When temperatures plummet by 10-15 degrees or more during the last 7-10 days of October, following a mess of unstable weather…make plans to hit your favorite bowstand! If you have a giant that lives close, he may not wander for miles like he will during the peak to post rut phases, but he will tear up his local hangout. Have you ever heard from a buddy that the rut is slow, but at the same time you personally are seeing rubs, scrapes and great buck movement in your neck of the woods? You both have the same moon phase, but the reason for the difference is because pre-rut activities are largely confined to a buck’s primary core area. If you don’t have a buck living within his core area on the land you hunt, it is very likely you will not experience pre rut behavior. A buck of virtually any social status can easily find one of the first receptive does available, but his primal urges are really kicked off by the annual change in the season and the decrease of light in the sky. He doesn’t need to wander far, but with that first frosty morning he begins to assert his stardome within the several acres surrounding his daytime bedding area. Make sure that those frosty mornings are a large part of your pre rut strategies!
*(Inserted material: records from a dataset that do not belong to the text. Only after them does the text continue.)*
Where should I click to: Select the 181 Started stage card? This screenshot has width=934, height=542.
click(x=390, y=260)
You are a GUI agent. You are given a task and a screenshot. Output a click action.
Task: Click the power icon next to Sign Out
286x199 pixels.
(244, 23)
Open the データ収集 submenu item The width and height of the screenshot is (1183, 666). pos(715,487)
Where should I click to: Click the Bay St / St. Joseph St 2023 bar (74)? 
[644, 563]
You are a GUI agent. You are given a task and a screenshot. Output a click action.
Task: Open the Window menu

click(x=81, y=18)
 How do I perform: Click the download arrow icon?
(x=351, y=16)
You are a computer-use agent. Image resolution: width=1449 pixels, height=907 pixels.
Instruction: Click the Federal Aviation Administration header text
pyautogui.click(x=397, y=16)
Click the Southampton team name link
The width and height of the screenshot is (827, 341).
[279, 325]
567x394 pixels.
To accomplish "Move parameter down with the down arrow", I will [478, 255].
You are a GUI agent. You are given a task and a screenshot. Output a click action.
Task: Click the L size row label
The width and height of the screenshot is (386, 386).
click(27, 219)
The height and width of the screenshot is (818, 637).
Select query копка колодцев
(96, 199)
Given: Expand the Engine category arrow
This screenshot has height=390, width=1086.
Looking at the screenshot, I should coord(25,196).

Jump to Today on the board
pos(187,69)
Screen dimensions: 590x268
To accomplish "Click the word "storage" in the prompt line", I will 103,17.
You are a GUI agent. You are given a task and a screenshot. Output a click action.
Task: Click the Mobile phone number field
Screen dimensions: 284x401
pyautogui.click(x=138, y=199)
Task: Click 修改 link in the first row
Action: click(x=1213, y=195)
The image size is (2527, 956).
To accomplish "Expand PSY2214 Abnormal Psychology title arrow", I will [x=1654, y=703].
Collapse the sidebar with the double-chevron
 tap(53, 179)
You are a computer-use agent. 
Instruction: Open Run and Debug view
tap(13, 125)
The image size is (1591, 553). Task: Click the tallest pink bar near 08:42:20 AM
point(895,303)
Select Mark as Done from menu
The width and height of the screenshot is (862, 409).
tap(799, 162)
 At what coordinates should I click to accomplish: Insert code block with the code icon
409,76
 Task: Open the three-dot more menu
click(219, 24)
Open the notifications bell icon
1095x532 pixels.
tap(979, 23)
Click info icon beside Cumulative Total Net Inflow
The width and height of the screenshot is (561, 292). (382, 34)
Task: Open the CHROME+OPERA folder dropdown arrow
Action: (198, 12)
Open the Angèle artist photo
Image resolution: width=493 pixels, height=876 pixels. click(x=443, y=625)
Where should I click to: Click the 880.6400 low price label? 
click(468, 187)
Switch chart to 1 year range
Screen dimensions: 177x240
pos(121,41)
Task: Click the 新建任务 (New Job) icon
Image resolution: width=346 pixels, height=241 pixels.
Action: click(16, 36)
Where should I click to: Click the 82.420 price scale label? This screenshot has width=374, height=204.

How Do You Hunt the Pre Rut?

Obviously I love a frosty mornings, and it’s because mature bucks can be considerably active during those Pre-rut, cold and calm mornings! Morning temperatures in the 20s are often still in the high 30s at noon, even if the daytime high will be 52 degrees. I find mature bucks cruising all morning long, with my “sweet-spot” of buck harvests occuring 2-3 hours after sunrise. During the middle of the day however, there really isn’t much of a need for bucks to be overly active. Warming temperatures deminish buck activites considerably into the aftrnoon hours, but I have noticed a small increase in movement during the evening as the temps begin to fall during the last hour of daylight. My absolute favorite stand locations are positioned between mature buck daytime bedding areas, on secure, brushy travel corridors. When you add the topographical features of a connecting cruising bench you may find that you have located a reliable spot to kill a pre rut buck for many years to come!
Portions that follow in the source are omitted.